Gill's Exposition of the Entire Bible
And Sarai said to Abram,.... Being affronted with the behaviour of her maid to her, she applies to Abram for the redress of her grievance, judging it, perhaps, below her dignity to enter into an altercation with her maid:
my wrong be upon thee; in her passion imprecating evil on him, as a just punishment upon him for suffering wrong to be done her by her maid; or, "is upon thee" (i); pointing at his duty, and suggesting to him what he ought to do; that it was incumbent on him as her husband to right her wrongs, and do her justice, and vindicate her from the calumnies and reproaches of her servant; and tacitly complaining of him, and accusing him with indolence and unconcern at the injury done her, being silent when it became him to check her insolence and chide her for it: or, "is for thee" (k); for thy sake; it was for the sake of Abram chiefly, that he might have a son and heir, which he was very solicitous, that she gave him her maid to wife; the consequence of which was, that she was now insulted and abused by her, and so suffered wrong for his sake; and the rather she might be tempted to say it was on his account, as she might be jealous of a growing affection in him to Hagar, and that he showed greater respect to her, being likely to have a child by her, and so connived at her haughtiness and arrogance:
I have given my maid into thy bosom; to be his wife, Micah 7:5; Sarai had no reason to upbraid Abram with this, since it was not at his solicitations she gave her to him, but it was her own motion:
and when she saw that she had conceived, I was despised in her eyes; when she found herself with child, and hoped to bring forth a son, that should be heir to Abram's large possessions, and inherit the land of Canaan, given to his seed, she began to think highly of herself, and looked with disdain upon her mistress, set lightly by her, made no account of her, showed her no respect, carried it haughtily to her, as if she was beneath her, and as if she had more authority in the house, and a better claim to the affection of Abram, and deserving of more honour and respect, as she was favoured of God with conception, a blessing Sarai never enjoyed:
the Lord judge between me and thee: which was very rashly and hastily said, as if Abram was not inclined and was unwilling to do her justice, and therefore she appeals to God against him, as an unrighteous man, and desires that he would interpose, and by his providence show who was in the right and who in the wrong: or "the Lord will judge" (l); expressing her confidence not only in the justness of her cause, but in the appearance of divine Providence in her favour; believing that the Lord would arise and help her, and defend her against the insults made upon her, and resent the injury done her.

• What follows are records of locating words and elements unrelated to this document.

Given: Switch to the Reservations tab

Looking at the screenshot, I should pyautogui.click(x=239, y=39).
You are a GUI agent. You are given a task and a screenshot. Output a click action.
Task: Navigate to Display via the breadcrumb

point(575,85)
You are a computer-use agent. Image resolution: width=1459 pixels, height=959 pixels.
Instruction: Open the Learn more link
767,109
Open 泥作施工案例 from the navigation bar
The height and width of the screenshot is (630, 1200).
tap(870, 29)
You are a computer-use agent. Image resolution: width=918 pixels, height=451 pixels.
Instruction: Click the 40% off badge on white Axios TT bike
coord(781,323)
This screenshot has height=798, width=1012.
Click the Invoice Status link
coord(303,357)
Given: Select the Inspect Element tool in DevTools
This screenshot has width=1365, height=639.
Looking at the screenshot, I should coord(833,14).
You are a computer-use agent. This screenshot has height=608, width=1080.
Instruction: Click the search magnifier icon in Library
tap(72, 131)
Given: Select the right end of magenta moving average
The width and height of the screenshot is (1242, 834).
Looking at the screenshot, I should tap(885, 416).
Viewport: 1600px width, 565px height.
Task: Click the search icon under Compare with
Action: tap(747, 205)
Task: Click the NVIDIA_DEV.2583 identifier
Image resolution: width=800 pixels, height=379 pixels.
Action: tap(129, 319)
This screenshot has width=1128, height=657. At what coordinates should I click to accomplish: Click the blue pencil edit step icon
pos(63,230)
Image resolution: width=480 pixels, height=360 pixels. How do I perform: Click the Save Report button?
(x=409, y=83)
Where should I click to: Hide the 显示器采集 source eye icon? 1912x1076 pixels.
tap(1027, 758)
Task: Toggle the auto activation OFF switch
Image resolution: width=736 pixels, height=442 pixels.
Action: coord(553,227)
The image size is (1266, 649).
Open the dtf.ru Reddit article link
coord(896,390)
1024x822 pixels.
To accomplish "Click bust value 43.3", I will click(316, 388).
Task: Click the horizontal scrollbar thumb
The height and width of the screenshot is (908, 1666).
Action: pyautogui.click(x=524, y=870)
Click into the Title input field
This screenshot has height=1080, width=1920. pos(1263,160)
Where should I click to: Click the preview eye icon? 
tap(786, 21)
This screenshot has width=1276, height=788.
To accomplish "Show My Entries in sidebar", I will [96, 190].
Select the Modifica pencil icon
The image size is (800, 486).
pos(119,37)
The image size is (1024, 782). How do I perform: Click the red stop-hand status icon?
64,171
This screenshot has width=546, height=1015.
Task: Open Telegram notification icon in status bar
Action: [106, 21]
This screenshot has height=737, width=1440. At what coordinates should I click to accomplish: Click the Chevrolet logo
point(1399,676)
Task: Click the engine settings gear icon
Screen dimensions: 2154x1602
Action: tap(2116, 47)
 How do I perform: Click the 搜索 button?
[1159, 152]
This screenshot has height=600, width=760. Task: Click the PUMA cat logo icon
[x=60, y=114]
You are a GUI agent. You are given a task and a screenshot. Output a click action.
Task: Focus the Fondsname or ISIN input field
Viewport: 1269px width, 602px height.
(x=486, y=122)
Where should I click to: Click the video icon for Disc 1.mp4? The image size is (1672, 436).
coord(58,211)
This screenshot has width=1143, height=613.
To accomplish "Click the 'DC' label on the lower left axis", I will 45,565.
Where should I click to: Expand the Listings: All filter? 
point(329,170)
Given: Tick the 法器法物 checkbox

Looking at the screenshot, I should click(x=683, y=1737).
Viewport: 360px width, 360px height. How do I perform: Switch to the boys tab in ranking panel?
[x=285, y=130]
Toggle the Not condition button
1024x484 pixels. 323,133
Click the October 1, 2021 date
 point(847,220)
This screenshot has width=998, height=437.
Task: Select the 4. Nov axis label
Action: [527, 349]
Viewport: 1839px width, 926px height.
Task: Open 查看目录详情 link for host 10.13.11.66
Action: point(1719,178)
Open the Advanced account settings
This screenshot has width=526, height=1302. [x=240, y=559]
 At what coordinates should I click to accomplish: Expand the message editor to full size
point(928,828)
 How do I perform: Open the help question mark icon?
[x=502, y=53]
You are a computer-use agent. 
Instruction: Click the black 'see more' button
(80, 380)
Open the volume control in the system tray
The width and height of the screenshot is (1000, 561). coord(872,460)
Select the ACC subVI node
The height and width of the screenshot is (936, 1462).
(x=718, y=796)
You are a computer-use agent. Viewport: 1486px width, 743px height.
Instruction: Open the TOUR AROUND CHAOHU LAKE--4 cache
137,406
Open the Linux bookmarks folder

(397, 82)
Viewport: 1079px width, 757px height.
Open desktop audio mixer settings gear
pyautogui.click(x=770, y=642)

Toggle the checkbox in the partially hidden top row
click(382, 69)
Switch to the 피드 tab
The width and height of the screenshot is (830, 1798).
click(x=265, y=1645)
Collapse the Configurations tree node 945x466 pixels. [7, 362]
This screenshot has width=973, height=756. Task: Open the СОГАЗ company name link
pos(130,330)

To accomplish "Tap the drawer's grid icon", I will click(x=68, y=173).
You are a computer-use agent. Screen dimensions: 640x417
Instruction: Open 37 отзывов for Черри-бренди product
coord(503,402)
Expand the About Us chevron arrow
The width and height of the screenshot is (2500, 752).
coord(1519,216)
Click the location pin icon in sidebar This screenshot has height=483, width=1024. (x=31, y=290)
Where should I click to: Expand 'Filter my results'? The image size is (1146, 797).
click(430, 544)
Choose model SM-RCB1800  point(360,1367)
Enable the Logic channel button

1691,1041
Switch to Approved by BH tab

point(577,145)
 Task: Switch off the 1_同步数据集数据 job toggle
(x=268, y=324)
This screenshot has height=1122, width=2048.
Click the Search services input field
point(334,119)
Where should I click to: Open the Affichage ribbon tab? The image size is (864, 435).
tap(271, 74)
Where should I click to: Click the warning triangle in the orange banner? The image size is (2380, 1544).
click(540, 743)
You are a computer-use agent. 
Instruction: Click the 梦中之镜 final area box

(i) "injuria mea super te est", Cocceius; so Ainsworth. (k) "Vel injuria mea est propter te", Cocceius; "quid si legamus propter te?" Drusius. (l) "judicabit", Junius & Tremellius.
Jamieson-Fausset-Brown Bible Commentary
5. And Sarai said … My wrong be upon thee—Bursts of temper, or blows, as the original may bear, took place till at length Hagar, perceiving the hopelessness of maintaining the unequal strife, resolved to escape from what had become to her in reality, as well as in name, a house of bondage.